Rather, it is the process of having a systematic approach to quality improvement and applying this consistently that is important (). While there are many different approaches to quality improvement, there are some key principles that are common to all. These include: • training staff in the nature of systems • using data to understand variation • giving all staff the opportunity to contribute and act on ideas for improvement • using many small-scale trials and tests as a way to learn and improve • ensuring a continuous focus on the needs and experiences of the people served by the system (). Many NHS organisations have started to use quality improvement techniques in discrete projects.
A smaller but growing number have developed more systematic, organisation-wide programmes to ensure that continuous improvement happens at scale (). Opportunities to improve value Quality and finance are closely related through the many opportunities that exist to deliver better outcomes at lower cost (improving value). The NHS, like all other health care systems across the world, sometimes fails to deliver high-quality care.
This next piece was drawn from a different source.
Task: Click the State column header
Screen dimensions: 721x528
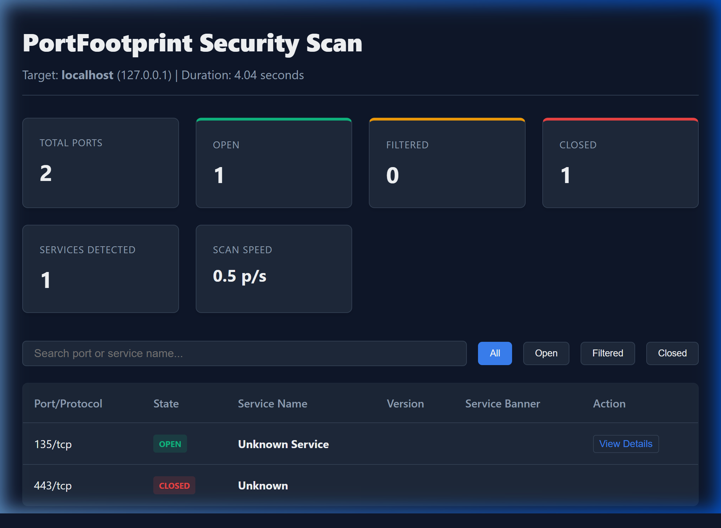Action: [166, 404]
This can lead to poor outcomes for patients and wasted resources for the NHS.
Evidence tells us that there are a range of opportunities to improve value in the NHS (). There are wide variations in how care is delivered across the NHS. Including in primary care practices, diagnostic tests, rates of hospital referrals and procedures, and access to services (). These variations are too wide to be explained by differences in people’s health needs and patients’ preferences.
In other words, they are both unwarranted and avoidable, and represent inappropriate care being delivered to patients. The Getting It Right First Time (GIRFT) programme aims to bring about higher-quality care in hospitals, at lower cost, by reducing unwanted variations in services and practices. It uses national data to identify variation, shares that data with the local staff involved in running and delivering the services (including clinicians, clinical and medical directors, managers and chief executives) and monitors the changes that are implemented. The programme began with orthopaedics and is now being rolled out to 32 different surgical and medical specialisms across the NHS in England. Early evidence suggests that the programme is identifying significant opportunities to improve value, through changes to procurement practices, productivity and quality. In January 2016, 71 of the 142 orthopaedic units in England identified combined savings of between £20 million and £30 million after an initial GIRFT visit, with an additional £15 million to £20 million forecast for the next 12 months (). There are examples of overuse, where care is delivered even though the potential for harm outweighs the benefits. Download Android Studio.
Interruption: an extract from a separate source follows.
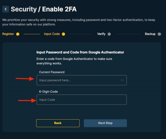Viewport: 166px width, 139px height.
Task: Click the Current Password field label
Action: click(x=52, y=72)
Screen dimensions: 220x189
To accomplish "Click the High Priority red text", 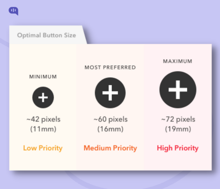I will point(178,148).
Overuse is bad for people receiving care because they get services that might cause them harm, or at least waste their time or cause unnecessary stress and anxiety. It also creates an opportunity cost for the NHS, as resources are diverted from more effective care. Examples of overuse can be found across the NHS – including the overuse of some acute hospital services, overdiagnosis and overuse of diagnostic tests, and overprescribing of drugs. One example is the overprescribing of antibiotics for people with coughs, colds and sore throats. Estimates suggest that around £3.7 million could be saved each year through more appropriate antibiotic prescribing (). There are examples of underuse, where effective care is not delivered when it is needed. Underuse can lead to people needing more complex care as their condition gets worse – for example if they end up in hospital because their condition isn’t managed properly.
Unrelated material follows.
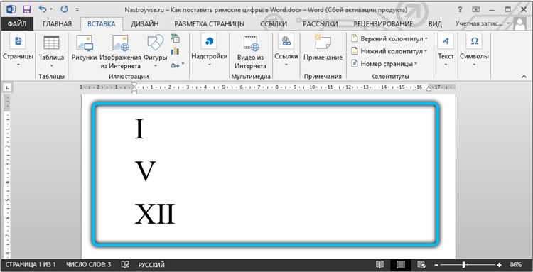Viewport: 533px width, 272px height.
Task: Click the Undo arrow icon
Action: click(43, 9)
One example of underuse is care for people with diabetes. Around 22,000 people in England die from potentially avoidable diabetes-related causes every year (). Data for 2015/16 shows that around 63.5 per cent of people with type 1 diabetes and 46.3 per cent of people with type 2 diabetes did not receive all nine care processes that could reduce complications related to their condition (). There are examples of misuse, where care is poorly delivered, resulting in preventable harm to patients.
The overall scale of harm in the NHS is not clear, but evidence suggests that preventable harm happens both inside and outside of hospitals in the NHS (). It is important to recognise, however, that most errors happen as a result of the systems people work in, not the people who work in them.
In other words, it is not a ‘bad apple problem’ (). One example is medication errors. Estimates suggest that there are around 50 million prescribing errors in the community, 45,000 prescribing errors in an average acute hospital () and 2,500 potentially preventable deaths in hospitals in England related to medication each year (; Hogan et al 2012). There are examples of waste, delay and duplication in organisational and clinical processes.
Identifying and removing steps that do not add value for the patient, or delay their access to care on return home, can help to improve patient outcomes and experience while freeing up clinical time (; ). Examples include delays in admitting or discharging patients needing acute care due to a failure to enable timely access to clinical decision-makers, diagnostic tests or medicines.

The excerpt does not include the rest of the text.